*What is expected:*
Quote the records word for word from the line containing "1280x637 pixels. How" through the end of the records, including both of those lines, and omit the pictures from your answer.

*Input for this task:*
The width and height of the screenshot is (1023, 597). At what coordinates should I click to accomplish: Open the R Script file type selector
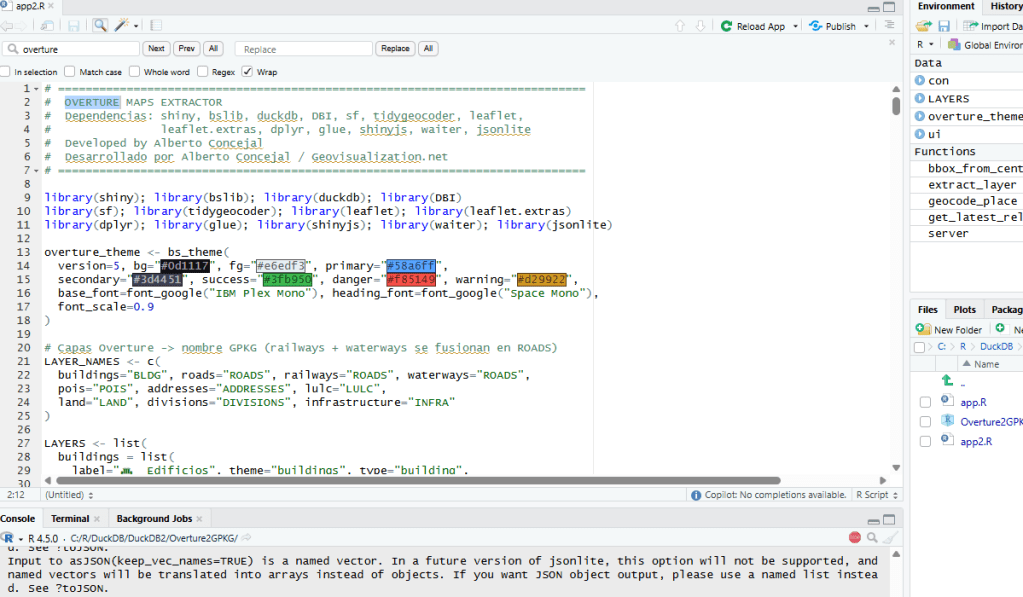click(876, 495)
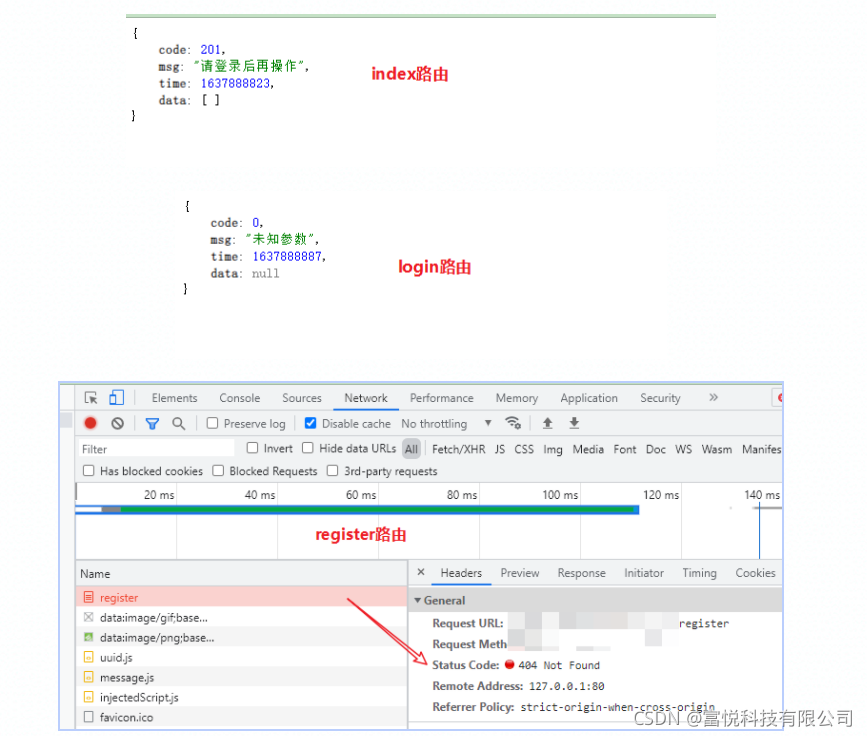Screen dimensions: 867x736
Task: Import HAR file using the upload icon
Action: [549, 423]
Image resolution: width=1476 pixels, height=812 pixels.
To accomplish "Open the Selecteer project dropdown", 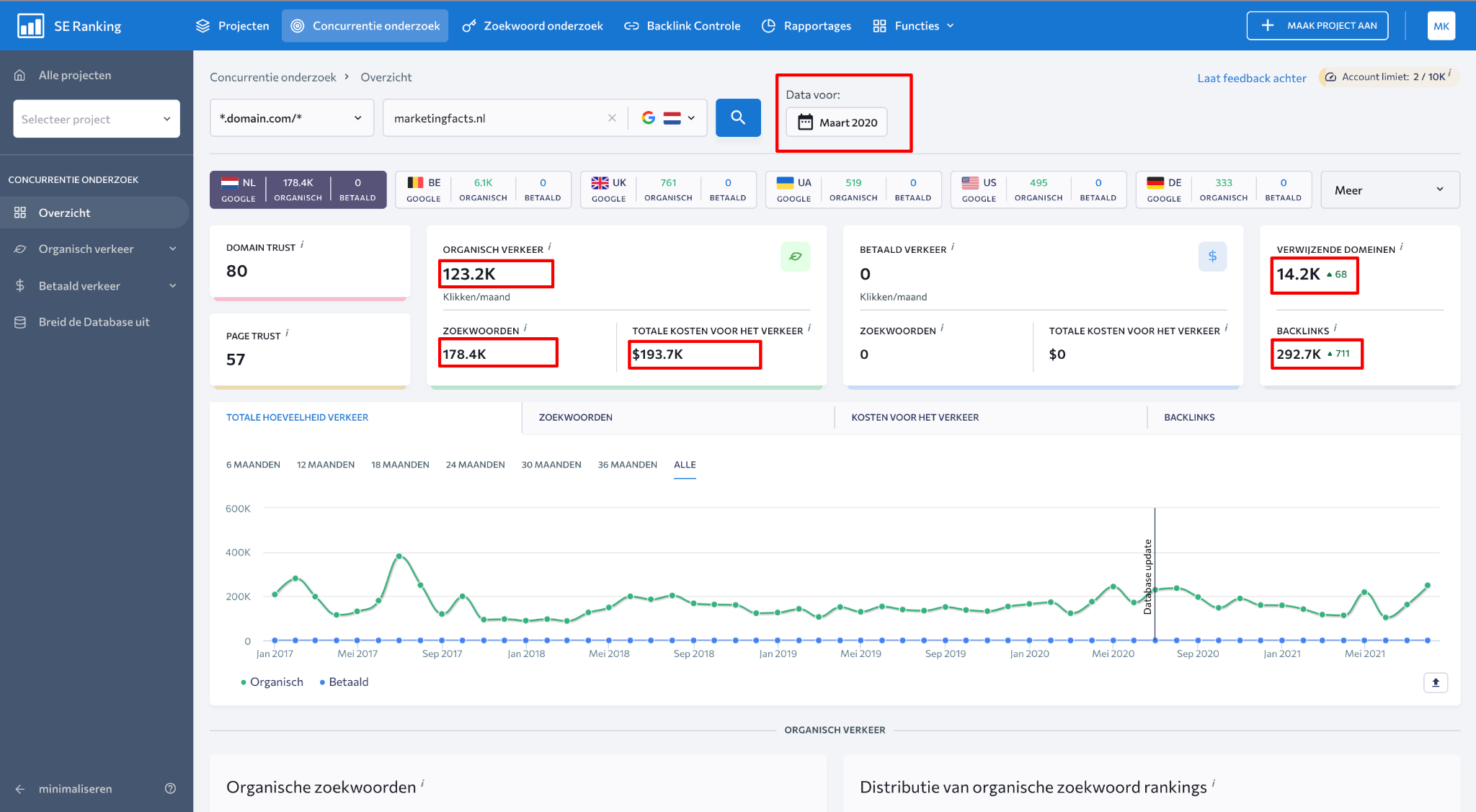I will [97, 119].
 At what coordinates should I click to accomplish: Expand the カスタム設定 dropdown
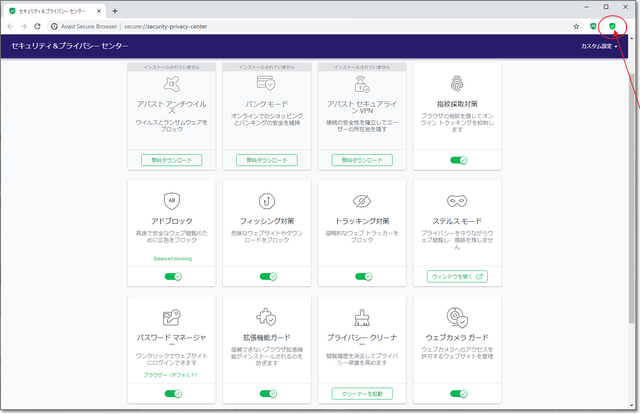[601, 46]
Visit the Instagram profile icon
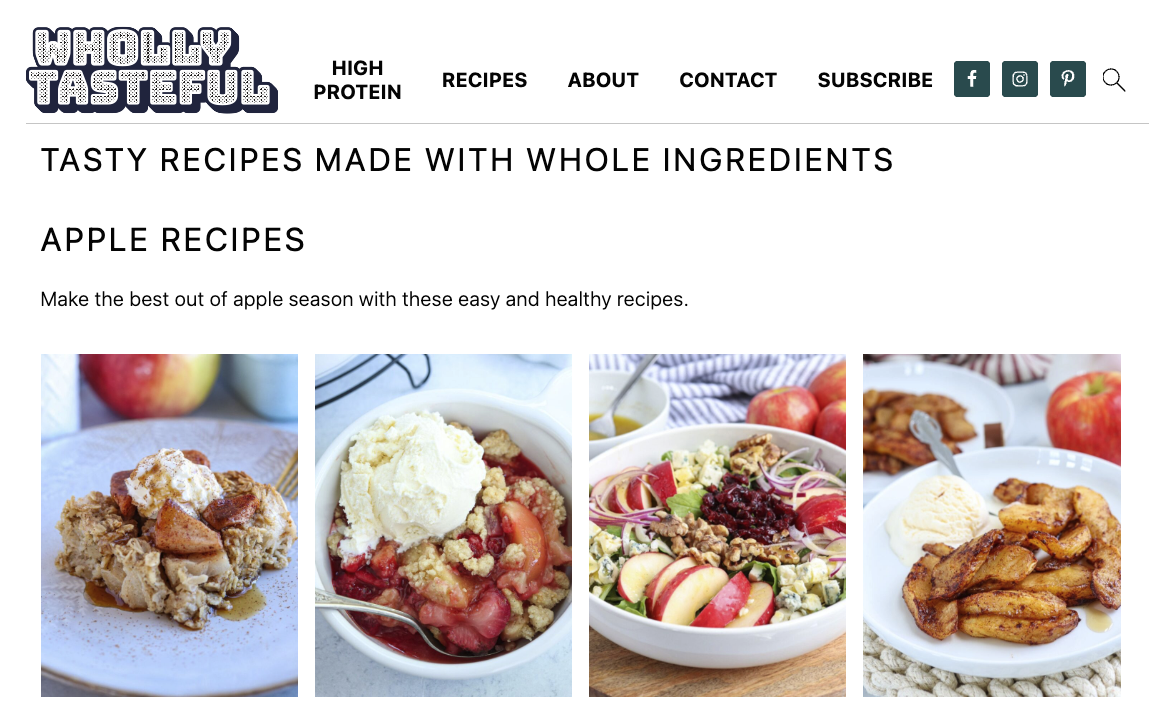Image resolution: width=1175 pixels, height=707 pixels. [1019, 79]
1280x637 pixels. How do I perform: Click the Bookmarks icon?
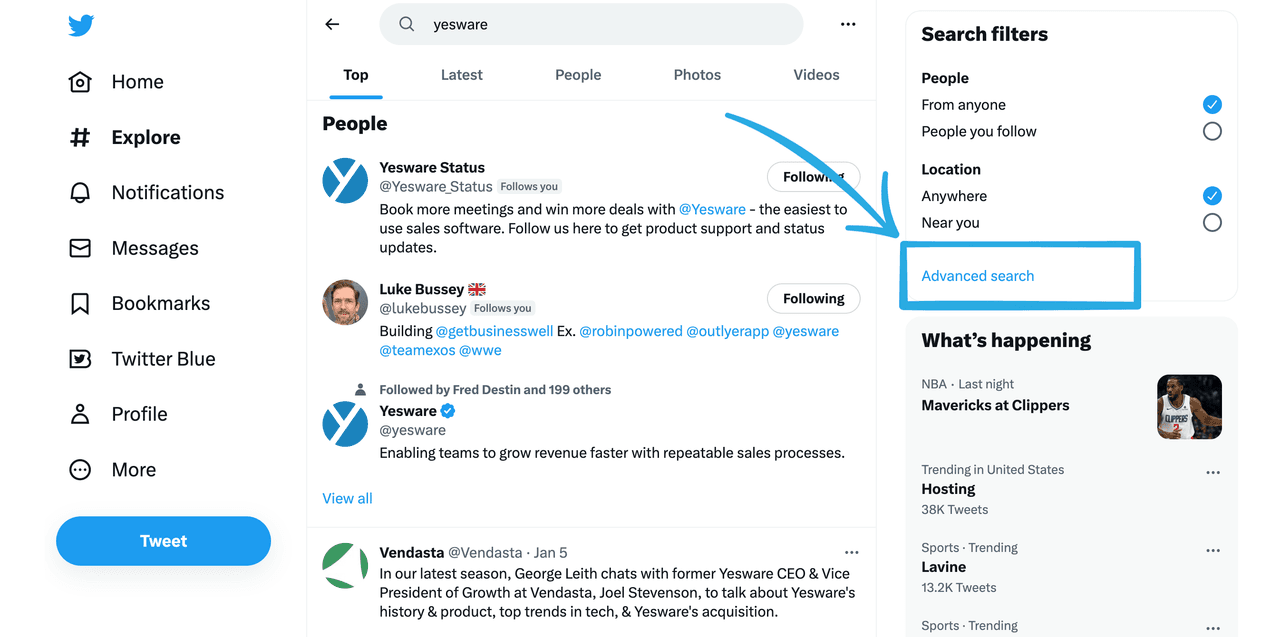pyautogui.click(x=80, y=304)
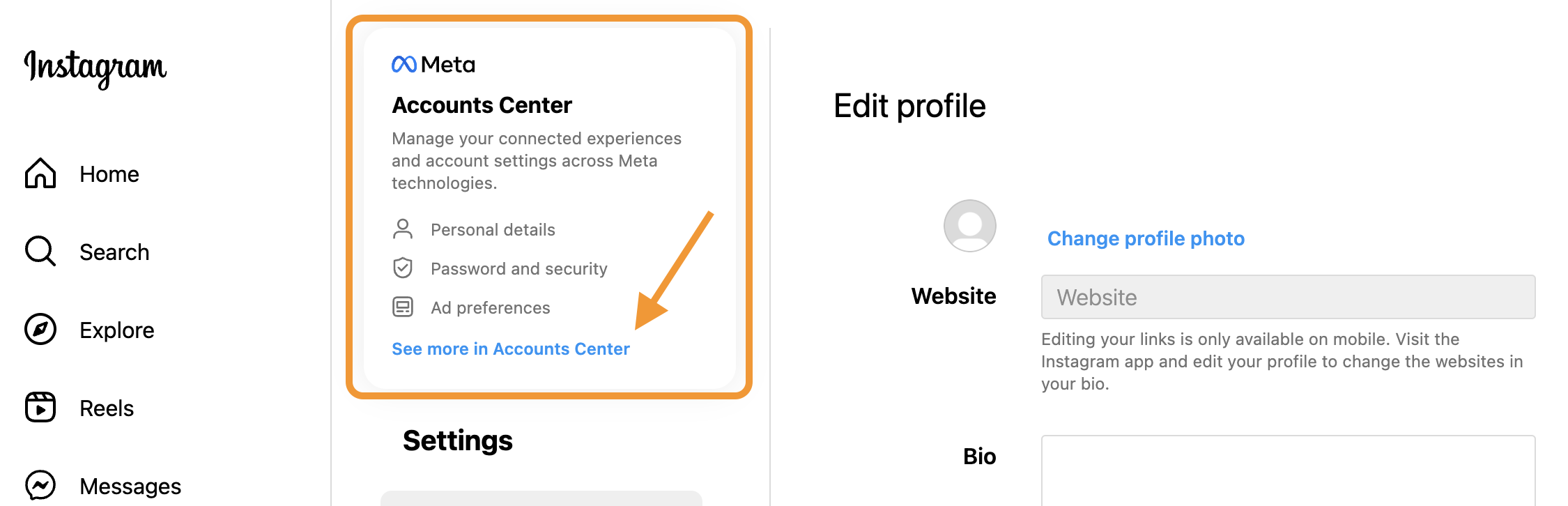Viewport: 1568px width, 506px height.
Task: Select the Home menu label
Action: tap(109, 174)
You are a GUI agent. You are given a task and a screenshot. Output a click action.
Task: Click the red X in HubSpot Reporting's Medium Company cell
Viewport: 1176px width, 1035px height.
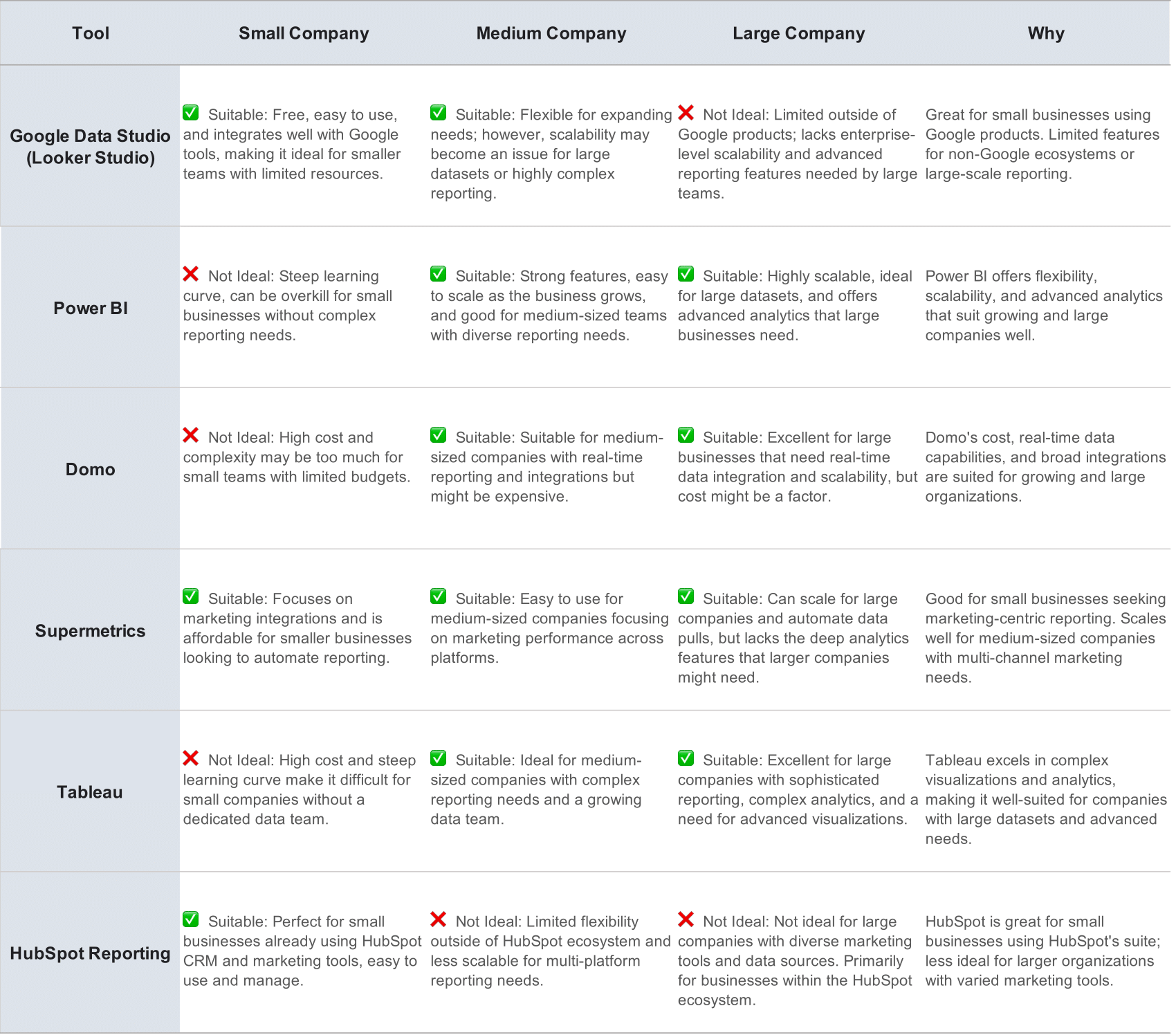438,919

*Expected answer:*
1280x637 pixels. How do I perform: Click the Bookmarks icon?
pyautogui.click(x=80, y=304)
Viewport: 1568px width, 506px height.
Task: Select the Home menu label
Action: tap(109, 174)
You are a GUI agent. You are given a task and a screenshot. Output a click action.
Task: Click the red X in HubSpot Reporting's Medium Company cell
Viewport: 1176px width, 1035px height.
438,919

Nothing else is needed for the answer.